Von Trotta racconta la santa ribelle, consigliera di Barbarossa

RomaNon c’è più religione. Una regista di fama internazionale come Margarethe von Trotta (nota per Gli anni di piombo) presenta il suo Vision nella città dove i santi si sprecano e, per illustrare al volgo il biopic monacale in concorso, equipara i mal di testa della cronista di Repubblica che l'ha appena intervistata alle estasi di santa Ildegarda di Bingen, qui protagonista. «Natalia Aspesi m’ha detto che a volte anche lei avverte, pam!, potenti mal di testa, come ne aveva Ildegarda, quando le appariva Dio», esordisce frau von Trotta, che non ha trovato un solo distributore disposto a rischiare, in profani tempi di crisi, mandando in sala l’estatico cineracconto (andato maluccio in Germania). Scherza coi fanti e lascia stare i santi? Macché: durante la proiezione del comunque girato benissimo drammone medievale, caldo di sottotoni e monastiche luci vespertine, i ragazzi della cinecommissione «La meglio gioventù», promossa da Giorgia Meloni, ridacchiavano come iene. Segno che certi discorsi, ormai, nella Roma laico-godona, non vengono recepiti neanche di striscio.

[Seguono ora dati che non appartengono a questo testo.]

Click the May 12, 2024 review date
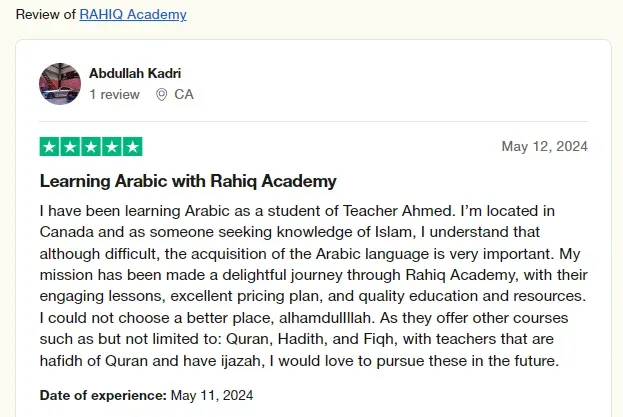623x417 pixels. click(x=544, y=147)
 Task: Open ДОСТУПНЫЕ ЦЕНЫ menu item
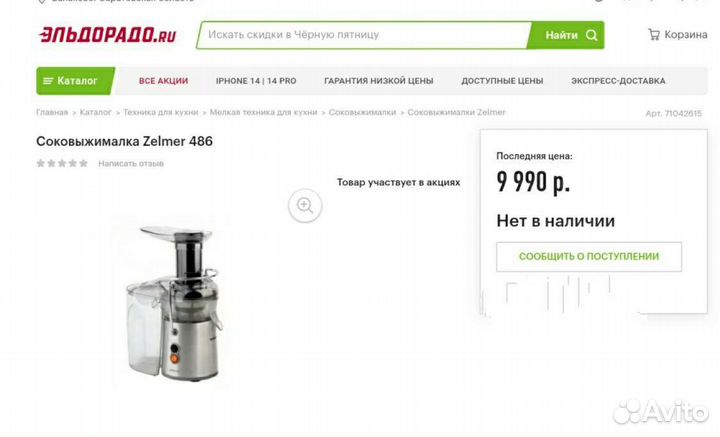point(502,81)
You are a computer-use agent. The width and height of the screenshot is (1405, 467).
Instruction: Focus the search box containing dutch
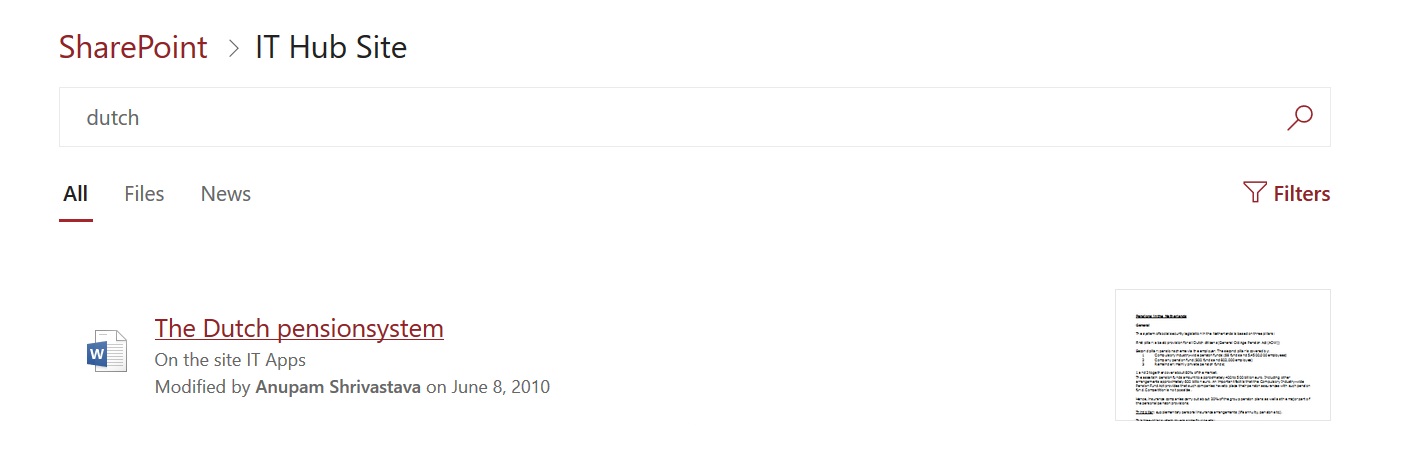pos(695,117)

Certo, la storia di Hildegard von Bingen (1098-1179), santa e terapeuta, mistica e scrittrice, teologa, musicista e consigliera di Federico Barbarossa (gli preconizzò l’impero e la morte per annegamento) non pizzica le cordicelle del medioevo «rosa» così furbescamente toccate dal filmetto di Stefania Sandrelli su Cristina da Pizzano. Anzi, qui si tratta di lottare, duramente, per avere un pezzo di terra, un monastero per le consorelle, voce in capitolo davanti a papi e imperatori. Tutto quest’ambaradam in scala teutonica, con una Barbara Sukowa brava ad affrontare in senso antiretorico il ruolo rischioso della benedettina visionaria, e poi? «Anche il neurologo Oliver Saks, autore dell’Uomo che scambiò sua moglie per un cappello, sostiene che le visioni di Ildegarda, cui dedica un capitolo, provenivano da forti emicranie», banalizza la cineasta, che, in squadra con Liliana Cavani e a Marco Pontecorvo, firmerà due fiction per Raiuno, prodotte da Claudia Mori, sul tema della violenza sulle donne.

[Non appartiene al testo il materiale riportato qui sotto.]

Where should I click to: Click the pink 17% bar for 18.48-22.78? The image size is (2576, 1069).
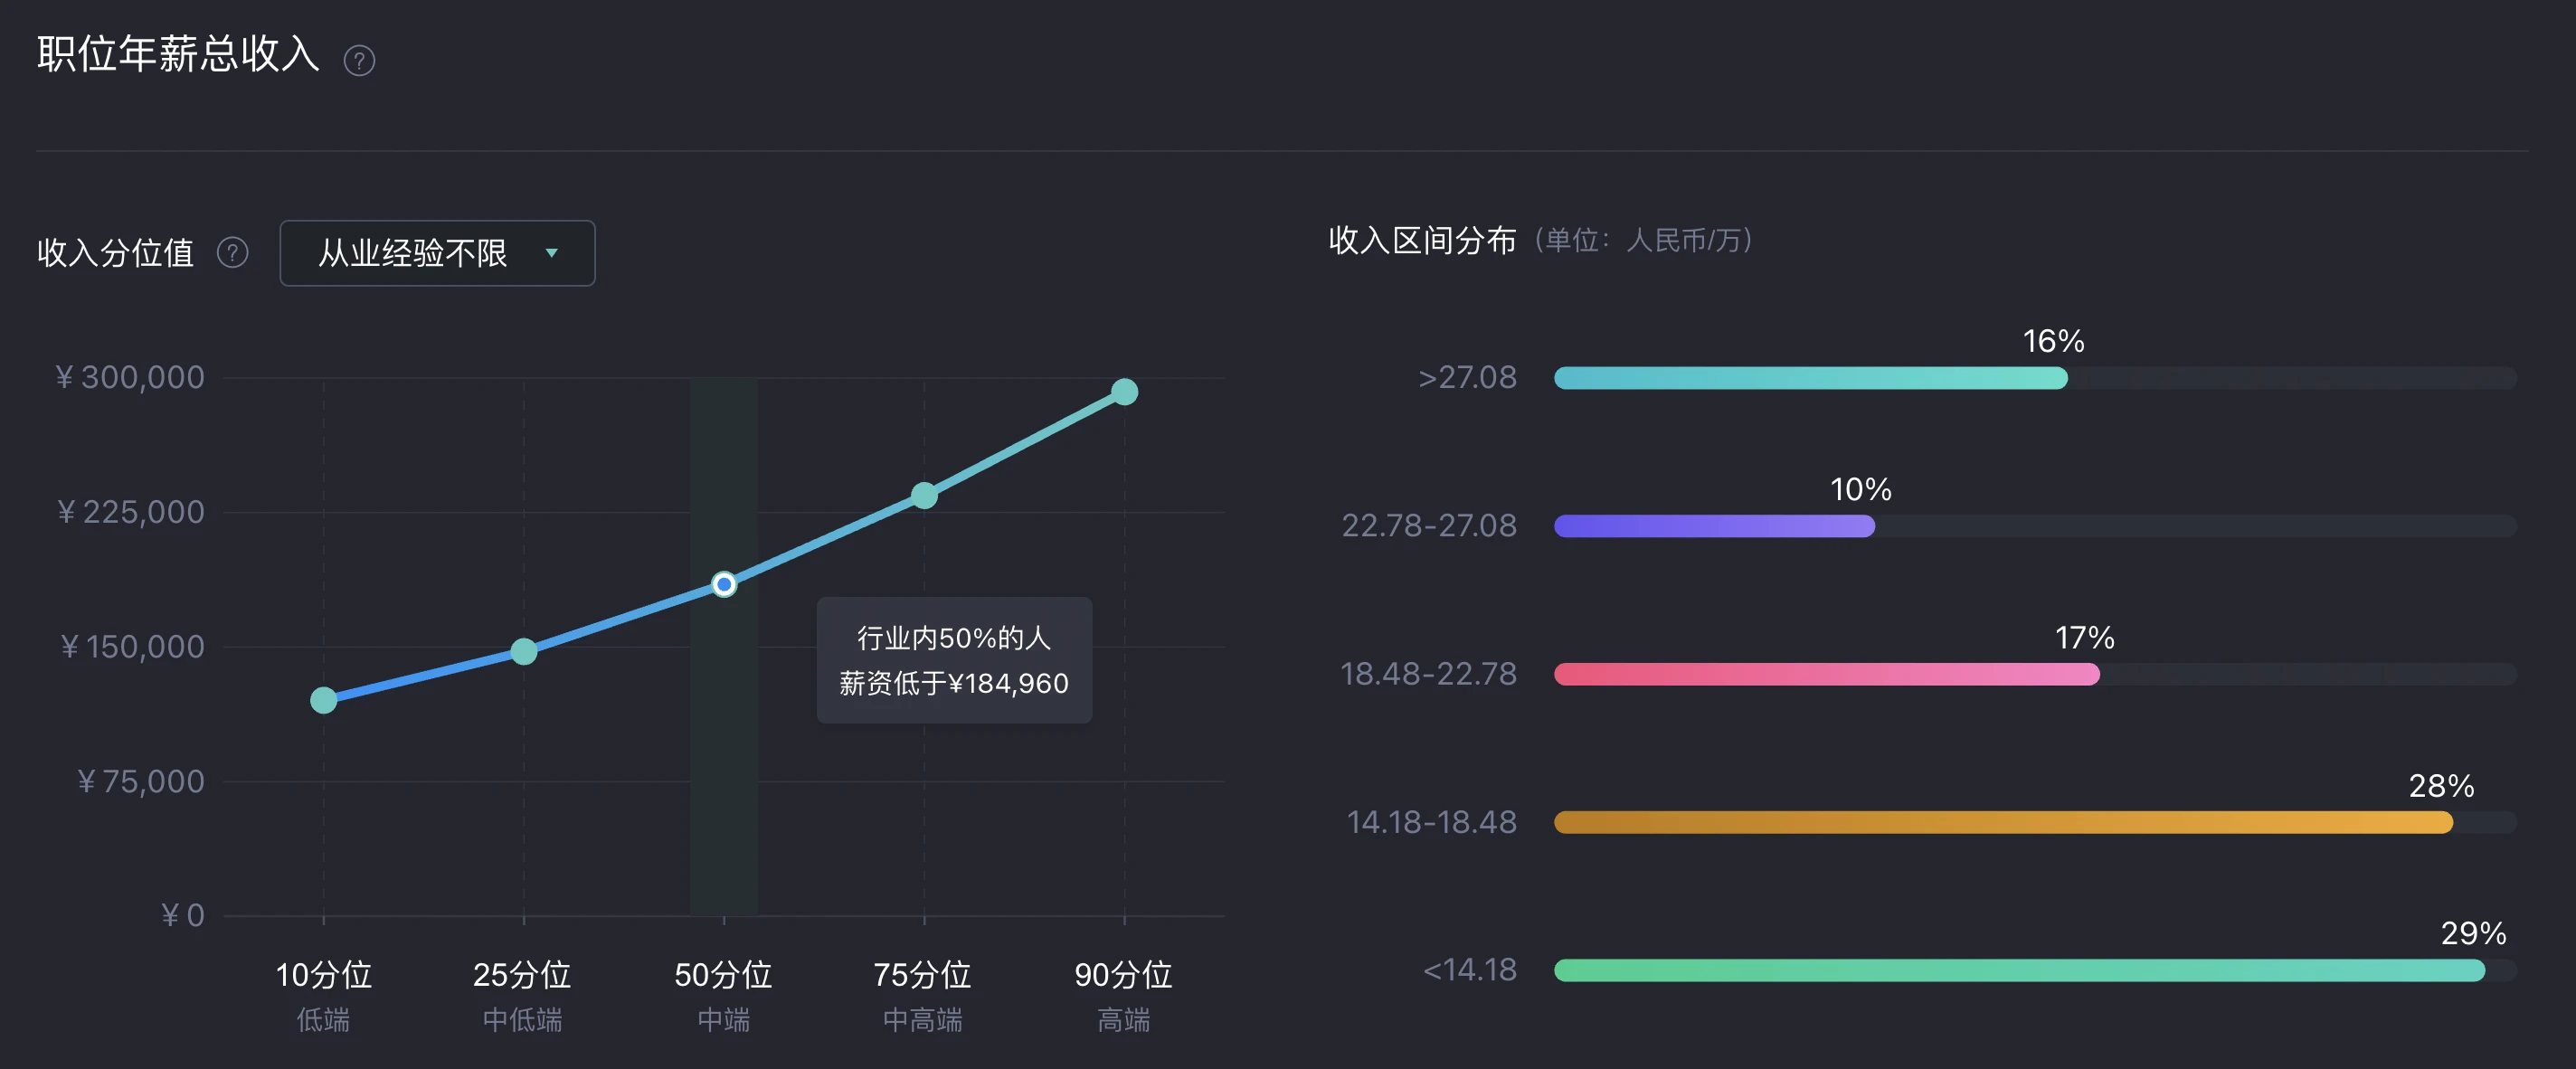(1826, 674)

«Ho fatto un film su un personaggio del passato visto con gli occhi di oggi: non mi metto nella pelle di chi ha vissuto durante il medioevo. E cerco di sentire che cosa può interessare, ancor oggi, di questa visionaria, eletta a icona dalle femministe tedesche contemporanee. Ildegarda proteggeva la natura e l’uomo la sta distruggendo; scriveva a Barbarossa di non diventare avido di denaro, il che ora dobbiamo ripeterci ogni giorno; e scopriva la medicina alternativa, in nome dell’equilibrio tra anima e corpo», spiega la regista, che accarezzava l’idea di Vision dagli anni Ottanta. «Avevo scritto una sceneggiatura su Hannah Arendt al processo di Eichmann, ma dopo averla sottoposta al mio produttore ho capito che amava più Vision», svela quest’esponente della Neue Welle tedesca, nata a Berlino sotto la croce uncinata, nel 1942. «Temevo di diventare kitsch, o patetica: non potevo mettere le visioni, nel film, se non in chiave di sperimentazione video», dice l’ex moglie del regista Voelker Schloendorff.

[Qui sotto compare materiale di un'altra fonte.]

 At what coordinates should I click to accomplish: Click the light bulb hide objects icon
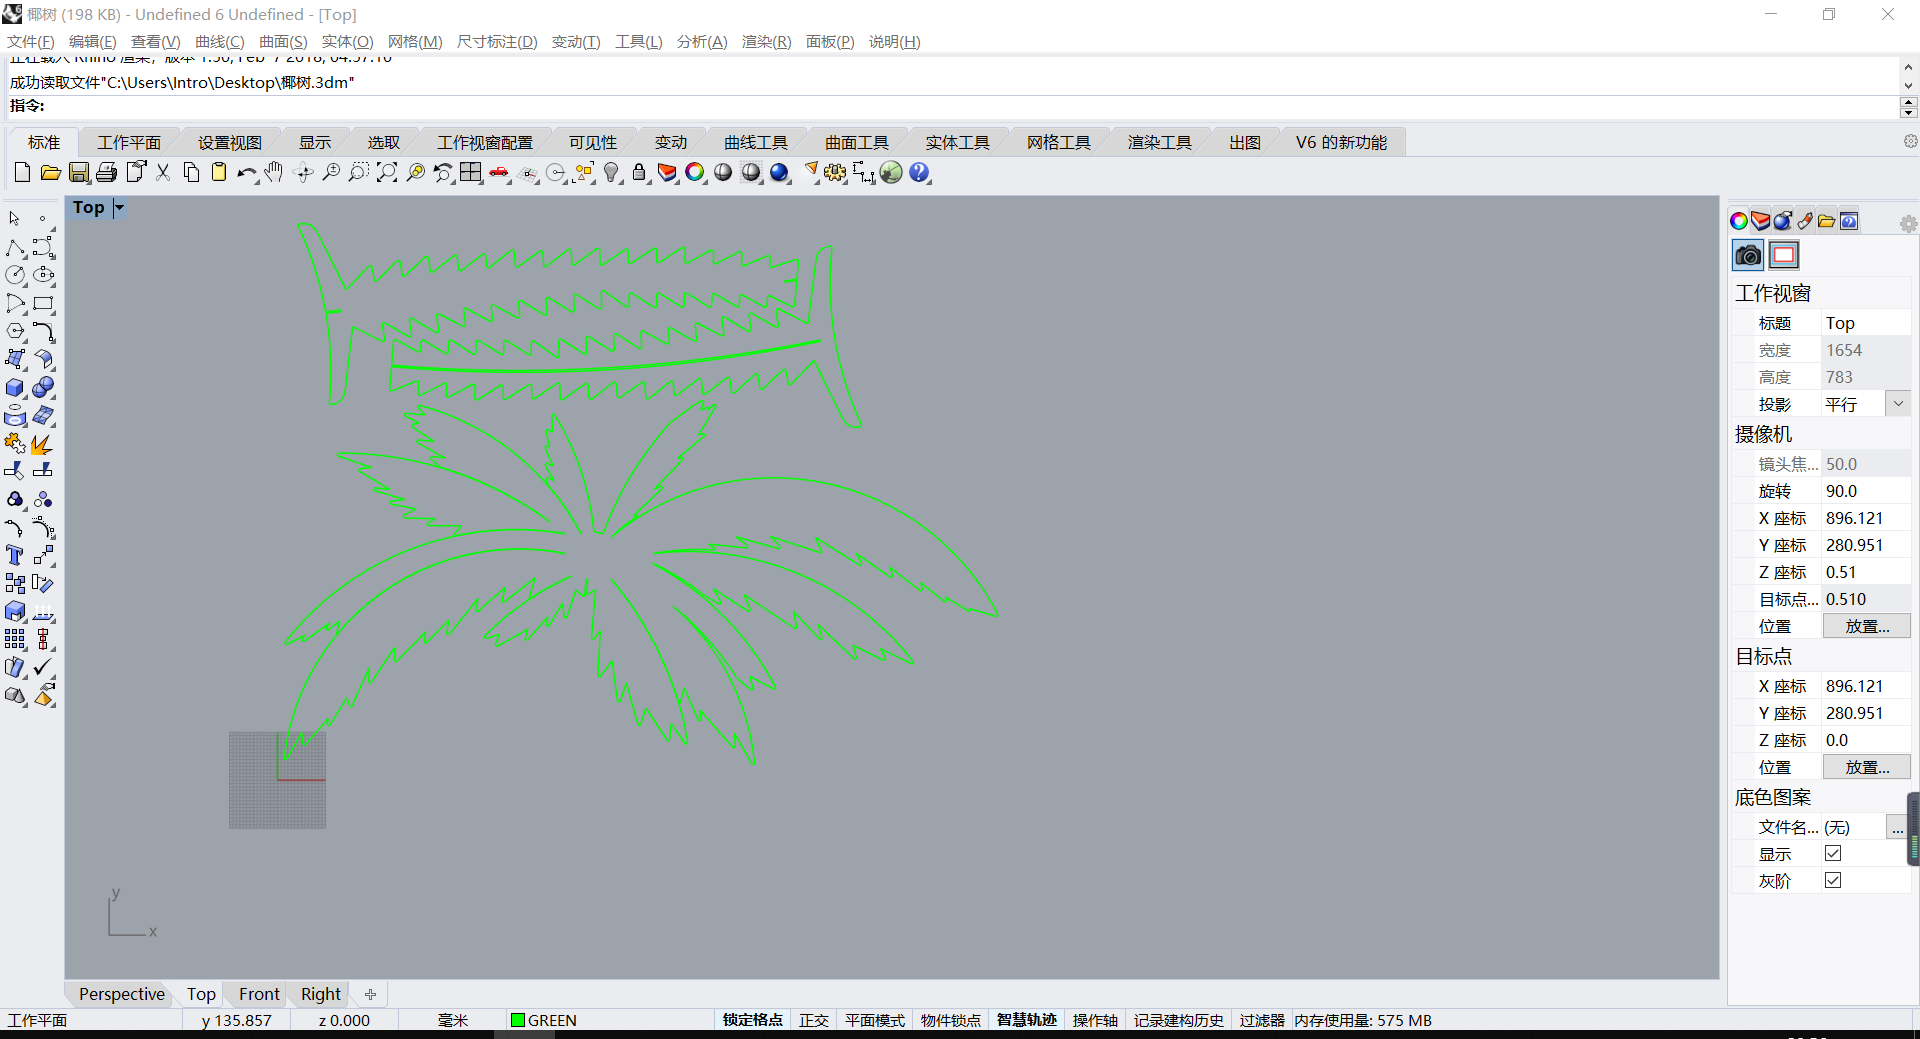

E siccome il giornalista medio stenta ad approcciare un tema così alto, come quello d’una vita fisica a contatto con lo spirito, ecco partire la domandina: sarà mica che santa Ildegarda se la intendeva con consorella von Stade? «Ho girato un film storico: nessuna storia lesbica», taglia corto Margarethe, che voleva soltanto raccontare una santa.